---- SUPPLIED RECORDS

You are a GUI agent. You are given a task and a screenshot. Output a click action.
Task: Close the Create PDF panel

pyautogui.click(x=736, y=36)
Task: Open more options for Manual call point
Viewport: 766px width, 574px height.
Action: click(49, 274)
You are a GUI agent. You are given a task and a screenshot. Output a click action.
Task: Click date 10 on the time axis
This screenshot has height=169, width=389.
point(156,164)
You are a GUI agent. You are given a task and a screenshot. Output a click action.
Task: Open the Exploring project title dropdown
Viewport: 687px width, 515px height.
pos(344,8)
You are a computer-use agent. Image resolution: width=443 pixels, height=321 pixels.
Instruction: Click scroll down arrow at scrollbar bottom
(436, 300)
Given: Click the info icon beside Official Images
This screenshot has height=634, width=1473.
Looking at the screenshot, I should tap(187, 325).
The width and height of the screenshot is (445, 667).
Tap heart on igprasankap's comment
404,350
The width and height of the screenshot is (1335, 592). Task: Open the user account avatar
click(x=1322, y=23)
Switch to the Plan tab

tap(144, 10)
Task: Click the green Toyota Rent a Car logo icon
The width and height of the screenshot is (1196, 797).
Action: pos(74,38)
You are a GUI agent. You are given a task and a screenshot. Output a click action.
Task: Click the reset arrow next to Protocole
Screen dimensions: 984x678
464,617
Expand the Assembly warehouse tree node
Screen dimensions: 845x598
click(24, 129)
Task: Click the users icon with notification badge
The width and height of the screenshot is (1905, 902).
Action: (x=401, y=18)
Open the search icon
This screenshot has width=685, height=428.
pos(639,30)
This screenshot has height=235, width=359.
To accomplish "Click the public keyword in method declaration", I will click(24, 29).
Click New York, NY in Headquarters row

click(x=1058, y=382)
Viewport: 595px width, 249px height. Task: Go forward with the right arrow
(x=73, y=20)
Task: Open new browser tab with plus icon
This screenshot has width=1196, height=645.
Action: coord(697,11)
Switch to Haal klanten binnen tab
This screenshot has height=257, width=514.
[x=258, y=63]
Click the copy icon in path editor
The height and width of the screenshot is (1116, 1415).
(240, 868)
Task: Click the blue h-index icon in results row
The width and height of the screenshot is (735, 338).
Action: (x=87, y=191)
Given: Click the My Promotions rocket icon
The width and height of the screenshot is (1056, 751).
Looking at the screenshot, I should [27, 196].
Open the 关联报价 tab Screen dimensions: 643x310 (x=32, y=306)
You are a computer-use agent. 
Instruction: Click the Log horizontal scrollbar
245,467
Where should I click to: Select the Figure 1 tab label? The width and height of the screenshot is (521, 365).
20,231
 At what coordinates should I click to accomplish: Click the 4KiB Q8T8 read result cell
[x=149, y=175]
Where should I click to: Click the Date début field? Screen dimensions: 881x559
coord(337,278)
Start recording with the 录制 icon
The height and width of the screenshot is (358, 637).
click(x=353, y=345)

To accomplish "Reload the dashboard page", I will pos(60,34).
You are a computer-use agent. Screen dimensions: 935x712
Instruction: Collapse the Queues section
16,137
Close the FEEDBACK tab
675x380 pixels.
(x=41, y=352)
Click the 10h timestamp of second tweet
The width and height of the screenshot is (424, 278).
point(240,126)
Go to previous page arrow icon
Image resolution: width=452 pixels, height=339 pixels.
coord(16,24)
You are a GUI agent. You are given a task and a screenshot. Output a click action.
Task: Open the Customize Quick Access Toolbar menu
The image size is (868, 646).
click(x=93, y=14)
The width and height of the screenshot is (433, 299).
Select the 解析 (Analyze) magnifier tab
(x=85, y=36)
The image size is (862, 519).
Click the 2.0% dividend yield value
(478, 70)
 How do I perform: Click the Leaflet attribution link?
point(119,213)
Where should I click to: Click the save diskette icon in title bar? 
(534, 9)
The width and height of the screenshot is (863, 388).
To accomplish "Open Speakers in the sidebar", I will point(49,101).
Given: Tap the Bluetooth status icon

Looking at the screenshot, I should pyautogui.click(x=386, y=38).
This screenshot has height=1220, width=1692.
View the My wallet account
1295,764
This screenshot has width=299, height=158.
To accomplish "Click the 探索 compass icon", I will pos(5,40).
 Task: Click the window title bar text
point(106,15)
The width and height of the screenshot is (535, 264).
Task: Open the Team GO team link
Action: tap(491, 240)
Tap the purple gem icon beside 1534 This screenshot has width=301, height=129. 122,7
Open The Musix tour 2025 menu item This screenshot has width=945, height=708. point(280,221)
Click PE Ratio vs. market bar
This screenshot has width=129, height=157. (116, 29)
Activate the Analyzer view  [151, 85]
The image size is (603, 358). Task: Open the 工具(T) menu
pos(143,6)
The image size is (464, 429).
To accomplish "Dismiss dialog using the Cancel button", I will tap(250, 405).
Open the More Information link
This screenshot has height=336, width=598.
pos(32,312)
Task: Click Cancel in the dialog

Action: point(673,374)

--------

§ YOUR OBJECTIVE: Search the entries for the string "computer" and copy each line where it occurs.

§ ANSWER TO THE PROBLEM:
You are a computer-use agent. Image resolution: width=443 pixels, height=321 pixels.
You are a computer-use agent. 
You are a computer-use agent. Screen dimensions: 935x712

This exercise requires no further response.